IPC是指反復(fù)幾次短暫缺血再灌注后，可誘導(dǎo)心臟產(chǎn)生內(nèi)源性保護(hù)機(jī)制，使其對后面較長時間的缺血性損傷產(chǎn)生明顯的耐受，顯著減少心律失常的發(fā)生以及減輕梗死面積。然而IPC減輕IRI的確切機(jī)制仍未完全闡明。研究[9]表明主要是涉及細(xì)胞因子、凋亡基因、激活激酶途徑等。進(jìn)一步深入研究IPC的作用機(jī)制，將促進(jìn)其在心肌梗死、心臟再灌注等臨床治療中的應(yīng)用，為預(yù)防或減輕IRI提供新靶點。本研究通過在大鼠體內(nèi)進(jìn)行IPC，預(yù)處理結(jié)束后收集血液，隨后分別提取CON組和IPC組血清中的外泌體，采用BCA蛋白定量法測定血清中外泌體濃度，結(jié)果表明IPC組外泌體濃度明顯高于CON組，表明IPC可刺激內(nèi)源性外泌體的釋放，從而增加其在血清內(nèi)的含量。外泌體含量及內(nèi)容物的變化，可以反映機(jī)體的生理病理狀態(tài)，對機(jī)體產(chǎn)生不同的影響[10]。Giricz et al[11]研究發(fā)現(xiàn)，離體灌流的供體心臟經(jīng)過IPC處理后，其冠脈流出液中的細(xì)胞外囊泡(其中包含外泌體)，可以減輕受體心臟的IRI損傷。此外有研究[12]顯示，缺血預(yù)處理可以刺激富含miRNA-144的外泌體的釋放，而miRNA-144激活PI3K/Akt和ERK信號通路，從而發(fā)揮心肌保護(hù)作用。
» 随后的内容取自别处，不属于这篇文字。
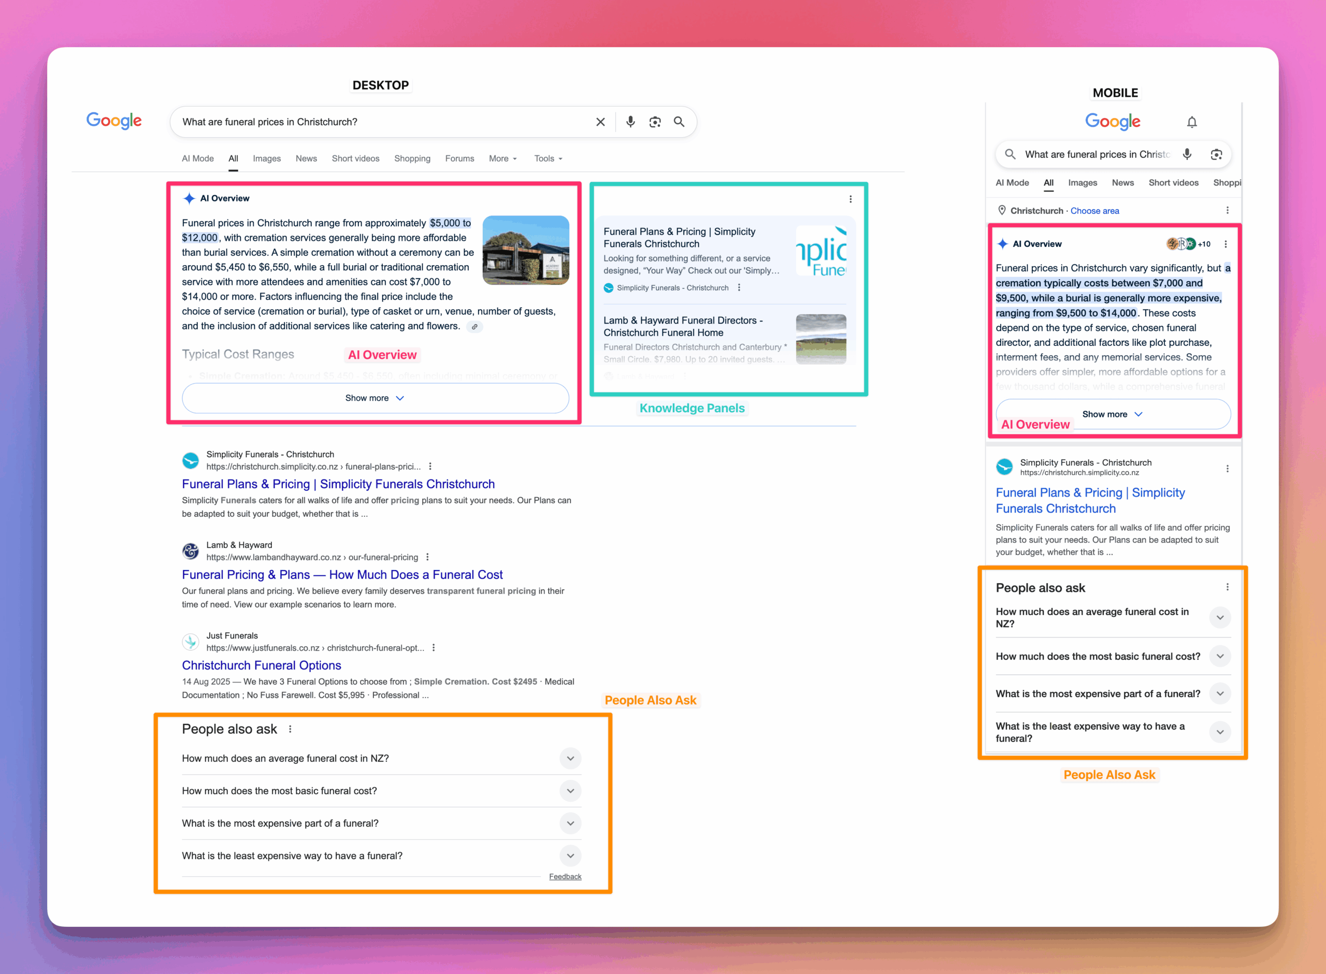
Task: Switch to mobile AI Mode tab
Action: point(1012,183)
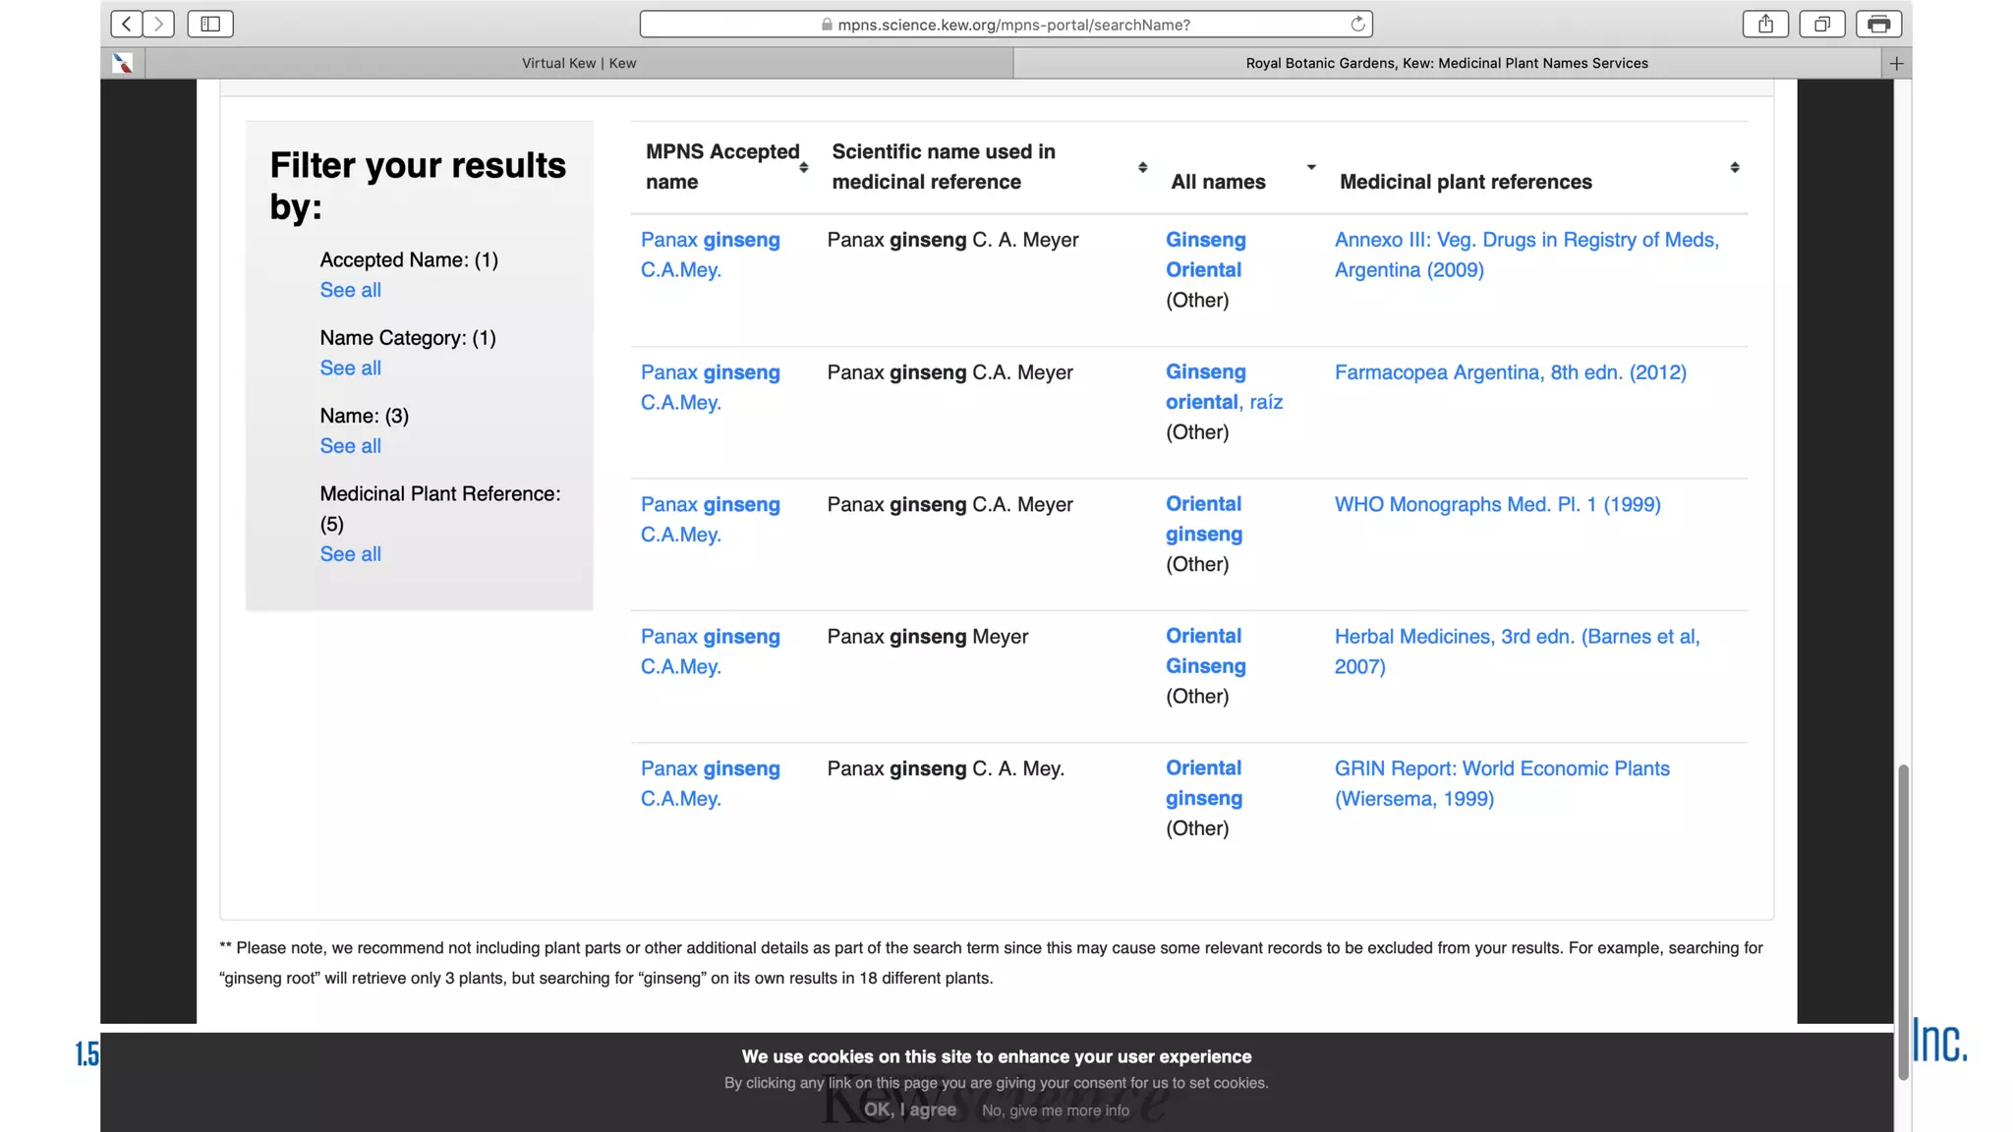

圖5 IPC-Exo對H9c2心肌細(xì)胞Bcl-2、Bax表達(dá)的影響

A：Bcl-2；B：Bax；1：CON組；2：H/R組；3：H/R+IPC-Exo組；4：H/R+CON-Exo組；與CON組比較：#P<0.05，##P<0.01；與H/R組比較：*P<0.05

為進(jìn)一步探討IPC誘導(dǎo)釋放的血清外泌體對H/R損傷的影響，將IPC-Exo與H9c2心肌細(xì)胞共孵育12 h，隨后進(jìn)行H/R損傷，研究結(jié)果表明，IPC-Exo能增加H9c2心肌細(xì)胞活力，降低LDH的活性，抑制心肌細(xì)胞凋亡，而CON-Exo并未有此作用。心肌細(xì)胞凋亡是IRI中重要的損傷環(huán)節(jié)，在其發(fā)生中扮演著重要角色。研究[13]表明，細(xì)胞凋亡是一種受多基因控制的程序性死亡，并且Bcl-2和Bax是細(xì)胞凋亡的重要調(diào)控因子。Bcl-2是重要的抗凋亡基因，主要通過抑制細(xì)胞色素c的釋放來調(diào)節(jié)凋亡[14]。相反，Bax是促細(xì)胞凋亡基因，可抑制Bcl-2活性或作用于線粒體膜通透性轉(zhuǎn)換孔導(dǎo)致線粒體通透性改變，引起一系列級聯(lián)反應(yīng)[15]。本研究結(jié)果表明，H/R組心肌細(xì)胞H/R損傷后細(xì)胞凋亡率明顯增加，而H/R+IPC-Exo組凋亡細(xì)胞明顯減少，同時顯示H/R組Bcl-2表達(dá)明顯減少，Bax表達(dá)增加，而H/R+IPC-Exo組Bcl-2表達(dá)增加、Bax表達(dá)減少，表明IPC-Exo能上調(diào)Bcl-2蛋白、下調(diào)Bax蛋白的表達(dá)。據(jù)此，推測IPC-Exo可以減輕H9c2心肌細(xì)胞H/R損傷，其機(jī)制可能是通過上調(diào)Bcl-2、下調(diào)Bax表達(dá)抑制心肌細(xì)胞凋亡從而發(fā)揮心肌保護(hù)作用。然而，本研究主要在H9c2細(xì)胞上進(jìn)行的，H9c2細(xì)胞是大鼠胚胎心肌細(xì)胞株，但其不同于原代的乳鼠心肌細(xì)胞和成年心肌細(xì)胞，因此IPC誘導(dǎo)釋放的血清外泌體是否能夠減輕原代心肌細(xì)胞H/R損傷，發(fā)揮心肌保護(hù)作用，有待于進(jìn)一步研究。此外本研究只觀察了Bcl-2和Bax的變化，探討了初步的分子機(jī)制，具體的作用機(jī)制有待于進(jìn)一步研究。